• _TASK OBJECTIVE_:
Below are several entries. Transcribe exactly those lines that fall from the one with "The height and width of the screenshot is (304, 529)." through the one with "Task: Select 김채연 (test123) entry", end lines included.

Top of DATA FOR ANALYSIS

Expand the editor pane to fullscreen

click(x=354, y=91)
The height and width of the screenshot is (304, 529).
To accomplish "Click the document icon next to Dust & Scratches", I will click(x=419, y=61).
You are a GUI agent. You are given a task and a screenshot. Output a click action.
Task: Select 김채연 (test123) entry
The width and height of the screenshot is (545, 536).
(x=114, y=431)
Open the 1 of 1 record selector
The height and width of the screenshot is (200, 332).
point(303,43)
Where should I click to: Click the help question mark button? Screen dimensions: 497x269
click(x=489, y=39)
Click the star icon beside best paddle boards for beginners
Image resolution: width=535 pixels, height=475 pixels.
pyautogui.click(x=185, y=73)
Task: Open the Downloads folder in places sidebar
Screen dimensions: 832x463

Bottom of DATA FOR ANALYSIS
Top of DATA FOR ANALYSIS

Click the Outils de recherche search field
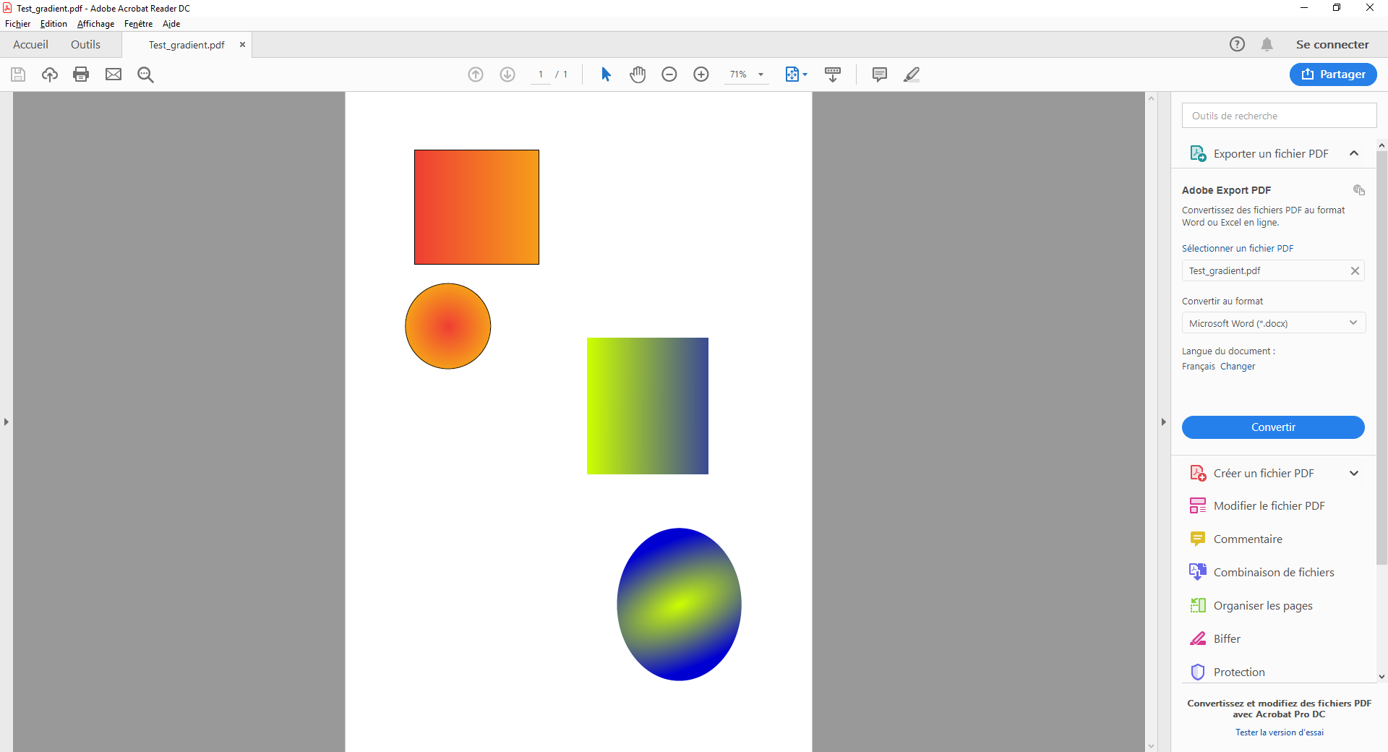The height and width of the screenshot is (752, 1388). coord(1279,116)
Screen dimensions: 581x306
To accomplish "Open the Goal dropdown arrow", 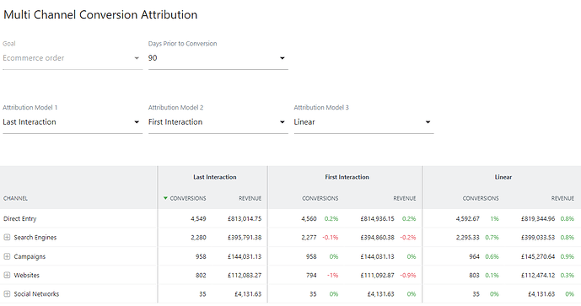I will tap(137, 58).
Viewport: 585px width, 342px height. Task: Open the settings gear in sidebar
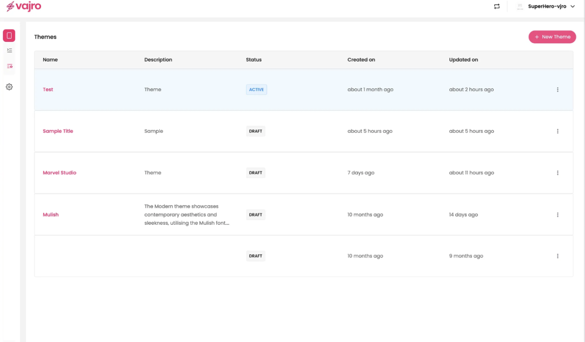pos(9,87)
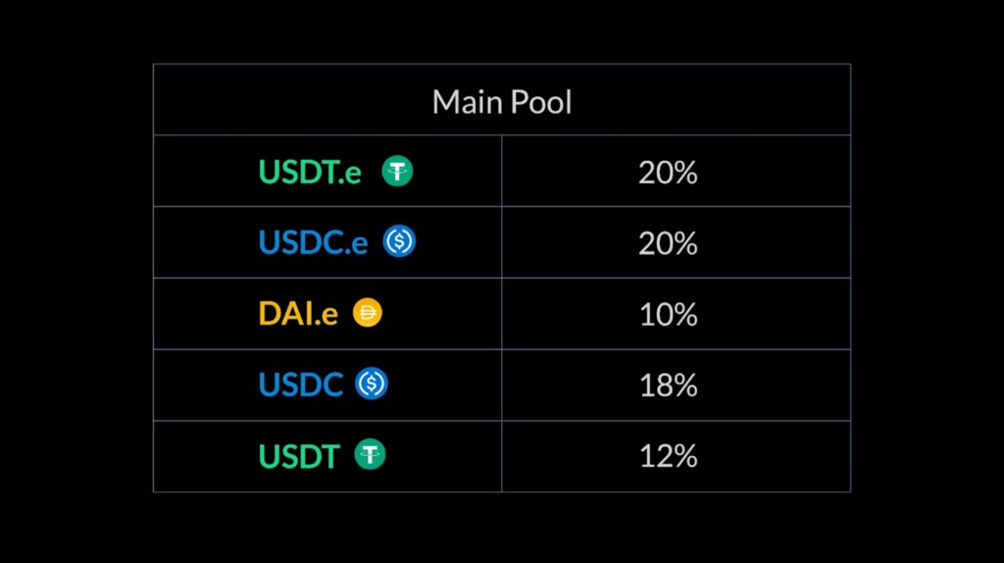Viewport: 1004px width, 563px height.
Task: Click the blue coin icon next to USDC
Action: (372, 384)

Bottom of DATA FOR ANALYSIS

• _SOLUTION TO THIS TASK_:
The height and width of the screenshot is (304, 529).
To accomplish "Click the document icon next to Dust & Scratches", I will click(x=419, y=61).
You are a GUI agent. You are given a task and a screenshot. Output a click action.
Task: Select 김채연 (test123) entry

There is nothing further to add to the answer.